Studio album by Mon Laferte
- Released: 9 November 2018
- Recorded: 16 June 2018
- Studio: Capitol (Hollywood)
- Genre: Latin pop; salsa; Latin ballad;
- Length: 36:40
- Language: Spanish
- Label: Universal
- Producer: Omar Rodríguez-López

Mon Laferte chronology
| La Trenza (2017) | Norma (2018) | Seis (2021) |

Singles from Norma
- "El Beso" Released: 7 September 2018; "Por Qué Me Fui a Enamorar de Ti" Released: 5 October 2018; "El Mambo" Released: 10 November 2018; "Caderas Blancas" Released: 17 December 2018; "Funeral" Released: 26 February 2019; "Cumbia Para Olvidar" Released: 24 April 2019;

= Norma (album) =

2018 studio album by Mon Laferte

Norma is the sixth studio album by Chilean Mexican singer-songwriter Mon Laferte.
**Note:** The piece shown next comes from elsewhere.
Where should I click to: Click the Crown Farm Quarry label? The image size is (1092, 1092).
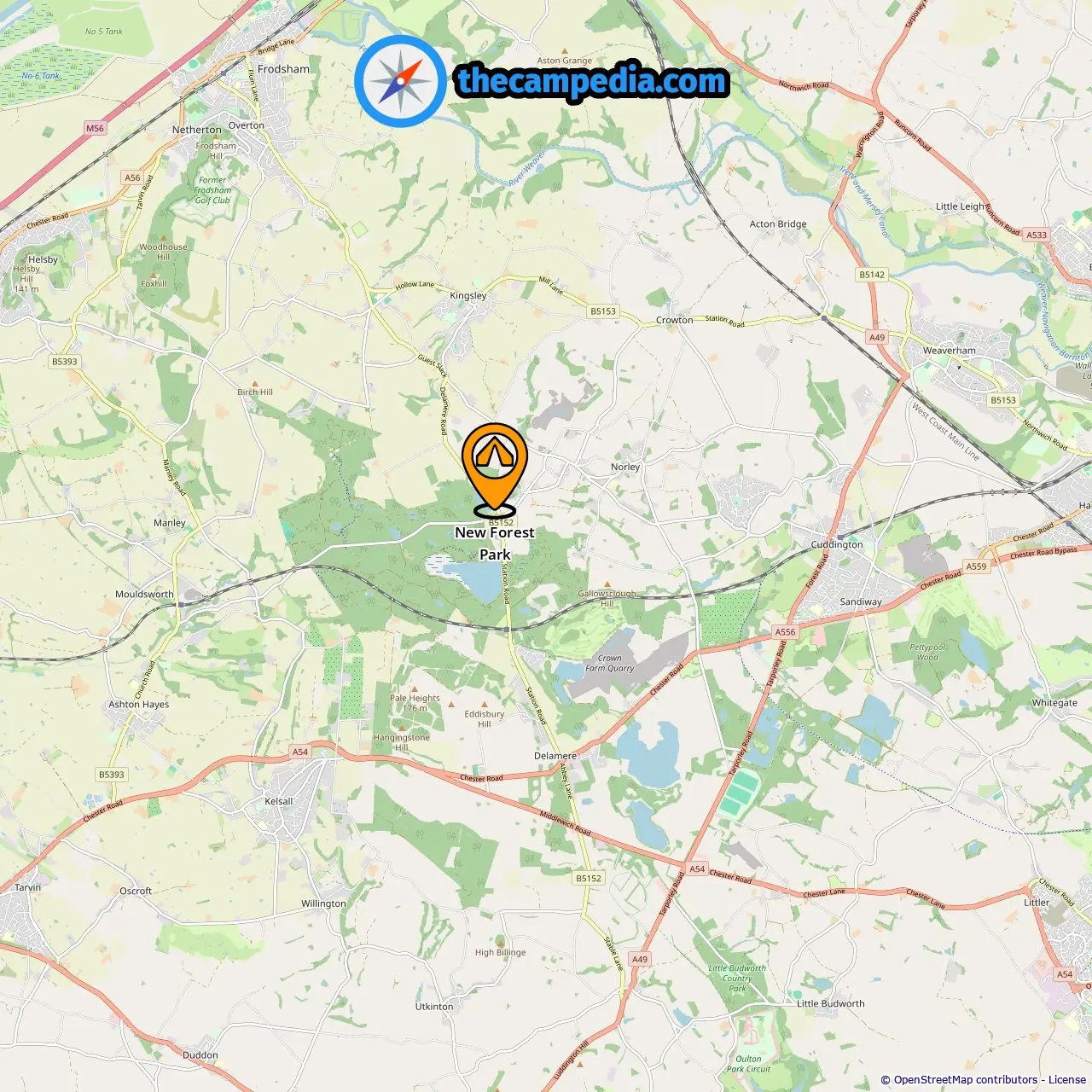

It was released on 9 November 2018 through Universal Music México.

At the 20th Annual Latin Grammy Awards, Norma won in the category Best Alternative Music Album. It also won the Pulsar Award for Album of the Year.

==Background and recording==
Norma is a concept album that explores the different stages of love, with each song telling part of a story of the relationship. The title for Norma comes from the artist's first name (Norma Monserrat Bustamante Laferte), which she disliked but used it to show that in her love life always follows the same "norma" (norm).
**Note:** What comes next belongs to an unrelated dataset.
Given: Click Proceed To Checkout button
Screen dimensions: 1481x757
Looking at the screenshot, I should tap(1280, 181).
Norma was recorded in a single session at Studio A of Capitol Studios in Los Angeles, California, on 16 June 2018. The recording was made in a single shot, without using the overdubbing technique of layers of audio. Still, all the instruments were played simultaneously to give the material the sensation of live recording. 13 musicians participated in this recording. Omar Rodríguez-López was in charge of production, while the recording engineer was Bruce Botnick.

==Track listing==

Norma track listing
| No. | Title | Writer(s) | Length |
|---|---|---|---|
| 1. | "Ronroneo" |  | 3:07 |
| 2. | "No Te Me Quites de Acá" | Laferte; El David Aguilar; | 3:04 |
| 3. | "Por Qué Me Fui a Enamorar de Ti" |  | 4:20 |
| 4. | "Quédate Esta Noche" |  | 3:50 |
| 5. | "Caderas Blancas" |  | 3:45 |
| 6. | "El Mambo" | Laferte; Dámaso Pérez Prado; Aguilar; | 3:47 |
| 7. | "El Beso" | Laferte; Héctor Lavoe; Willie Colón; | 2:58 |
| 8. | "Cumbia Para Olvidar" |  | 3:29 |
| 9. | "Funeral" |  | 4:28 |
| 10. | "Si Alguna Vez" (with El David Aguilar) | Laferte; Aguilar; | 3:52 |
| Total length: |  |  | 36:40 |

==Personnel==
Credits adapted from the liner notes of Norma.

Vocals
- Mon Laferte – lead vocals
- David Aguilar – background vocals, lead vocals (track 10)
- Sebastián Aracena – background vocals

Musicians
- David Aguilar – guitar
- Sebastián Aracena – guitar
- Francesco Marcocci – bass guitar
- Leo Genovese – organ, piano
- Daniel Rotem – flute, saxophone
- Enrique Sánchez – trumpet
- Cameron Johnson – trumpet
- Jonah Levine – trombone
- Henry Solomon – saxophone, flute
- Willy Rodríguez – percussion, drums
- Daniel Díaz – percussion
- Etienne Rivera Cabello – percussion

Production
- Omar Rodríguez-López – production, recording arrangements, programming
- Bruce Botnick – recording
- Jon Debaun – recording
- Rich Costey – mixing
- Howie Weinberg – mastering

Recording
- Recorded at Capitol Studios, Los Angeles, California

==Charts==

===Weekly charts===

Weekly chart performance for Norma
| Chart (2018) | Peak position |
|---|---|
| Argentine Albums (CAPIF) | 12 |
| Spanish Albums (PROMUSICAE) | 67 |
| Mexican Albums (AMPROFON) | 2 |
| US Latin Albums Sales (Billboard) | 1 |
| US Latin Pop Albums (Billboard) | 9 |
| US Top Latin Albums (Billboard) | 24 |

===Year-end charts===

Year-end chart performance for Norma
| Chart (2018) | Position |
|---|---|
| Mexican Albums (AMPROFON) | 54 |

==Certifications==

| Chile (IFPI Chile) | 2× Platinum | 10 000* |

Certifications for Norma
| Region | Certification | Certified units/sales |
| Chile (IFPI Chile) | 2× Platinum | 10 000* |
| Mexico (AMPROFON) | 2× Platinum+Gold | 150,000^{‡} |
^{‡} Sales+streaming figures based on certification alone.